Let alone actually acting on it. I believe the story they tell is that he pursued her. But teenagers can often have crushes on teachers. A responsible adult, and especially teacher, discourages it. A student and teacher can be inspired by each other’s intellect or creativity. And even become lifelong friends or work together as adults. But it’s the romantic and/or sexual element (if one is still a teen or young adult) that crosses the boundary of what’s appropriate.

Teenage girls (or boys) who’ve survived grooming by older men can feel at the time they’re the one doing the pursuing. But if it’s not made very clear by the adult a romantic/sexual relationship wouldn’t be appropriate, is it not still grooming? If an adult doesn’t recognise that, it’s a worry.

daisychain01 · 27/05/2025 13:23

What Brigitte Macron did was unforgivable. It doesn't matter what their "versions of events" were. She was caught on camera in full media glare abusing her husband, who did well to keep his composure and dignity.

I hope she disappears out of the spotlight from now on, she's a horrible, horrible controlling woman. Whether this will spell the end of their marriage is yet to be seen, but I expect she will play a nasty fight if it does.

ZoggyStirdust · 27/05/2025 14:06

rb124 · 27/05/2025 12:41

How the heck would I know? Maybe Mme Macron had had a bad day and whatever her hubby did or said was the final straw, so she felt a slap to the face was appropriate? I'm not apportioning blame to either party simply because I don't (and never will) have the facts available. They will each have their version of events, but the truth will lay somewhere in between.

“Maybe a slap to the face was appropriate”

JFC

Clafoutie · 27/05/2025 14:13

Nant90 · 27/05/2025 13:09

They will each have their version of events, but the truth will lay somewhere in between.

How on earth can you say this with such certainty? The truth isn't always a comfortable and convenient middle-ground.

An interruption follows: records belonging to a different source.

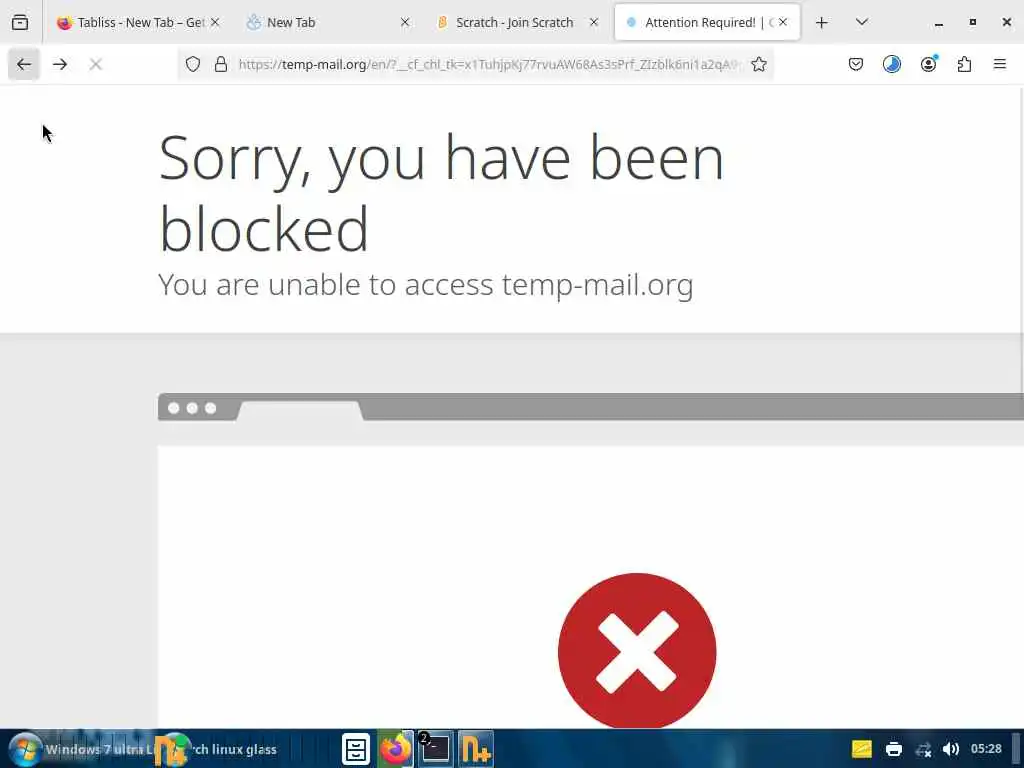Open the Firefox account menu
The width and height of the screenshot is (1024, 768).
point(928,64)
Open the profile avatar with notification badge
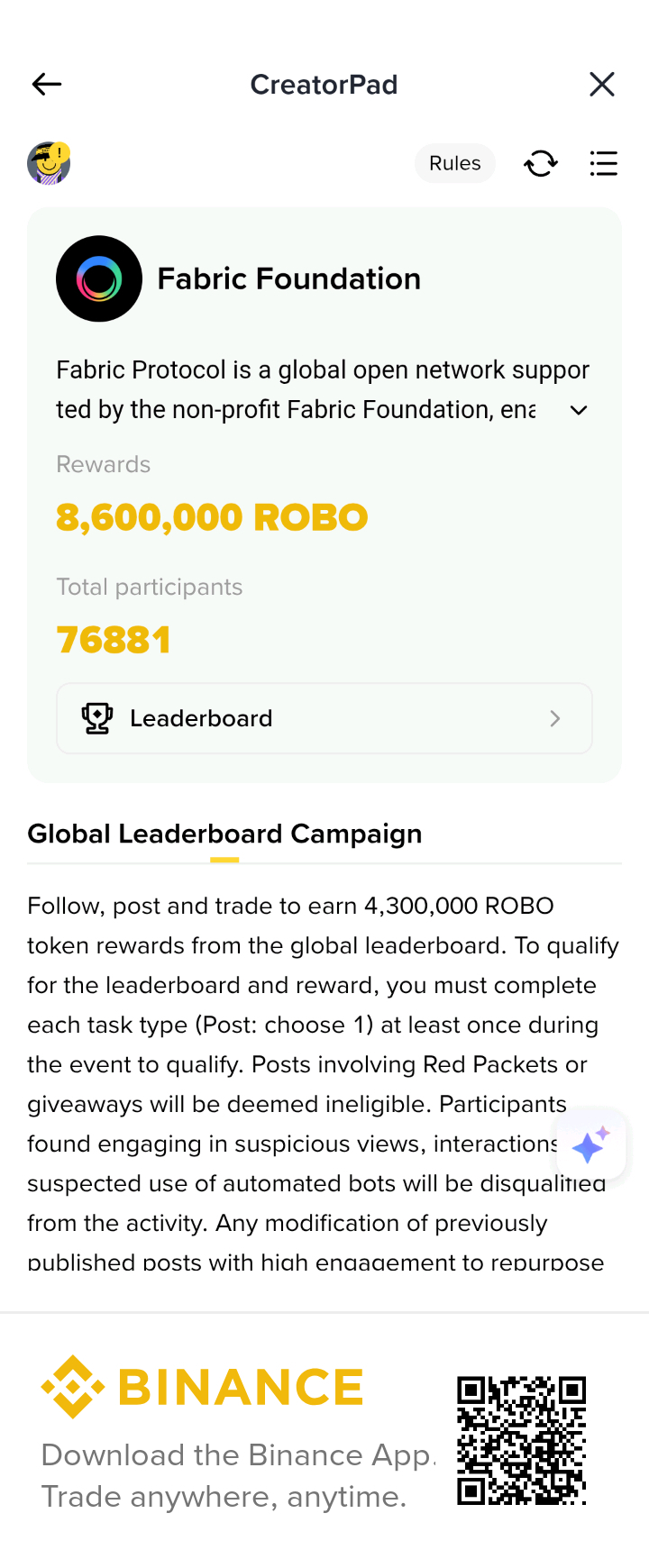Image resolution: width=649 pixels, height=1568 pixels. 49,163
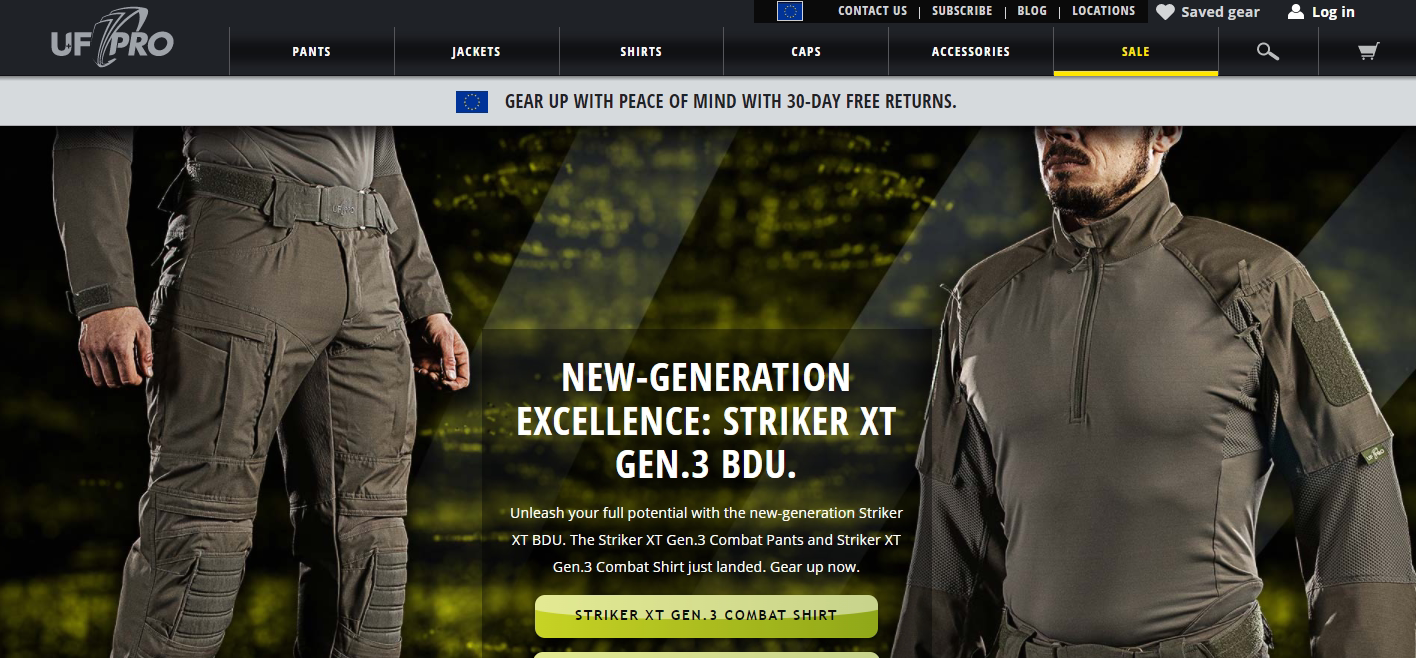Open the Pants menu
Viewport: 1416px width, 658px height.
pos(312,51)
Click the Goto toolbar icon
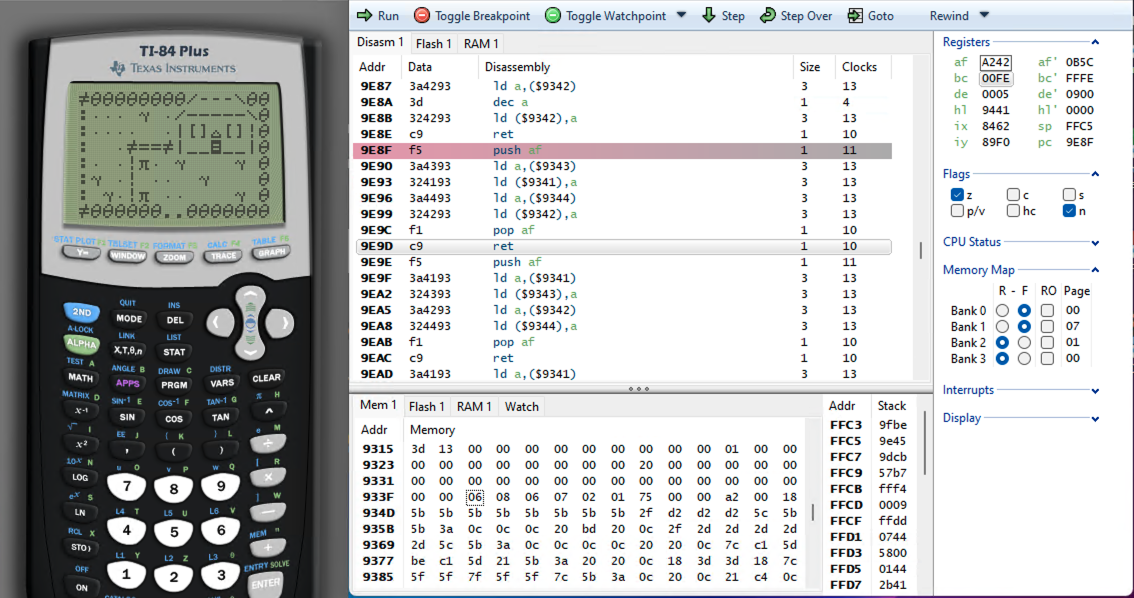The width and height of the screenshot is (1134, 598). coord(855,16)
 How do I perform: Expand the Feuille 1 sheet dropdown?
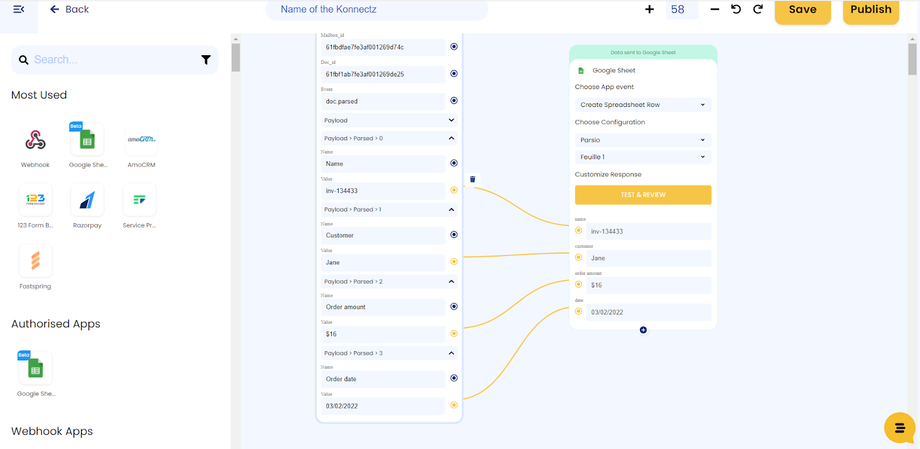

But equally, how can anyone claim with any certainty that Macron is in an abusive relationship? We have opinions, and speculations, but not actual facts. Some people on here are constructing elaborate explanations of a relationship based purely on speculation. None of us have facts. We can say what we think this looks like to us ( and to me it looks like he was pushed in the face) and what we fear or suspect, but many people have gone way beyond this and seem to think they are in possession of facts.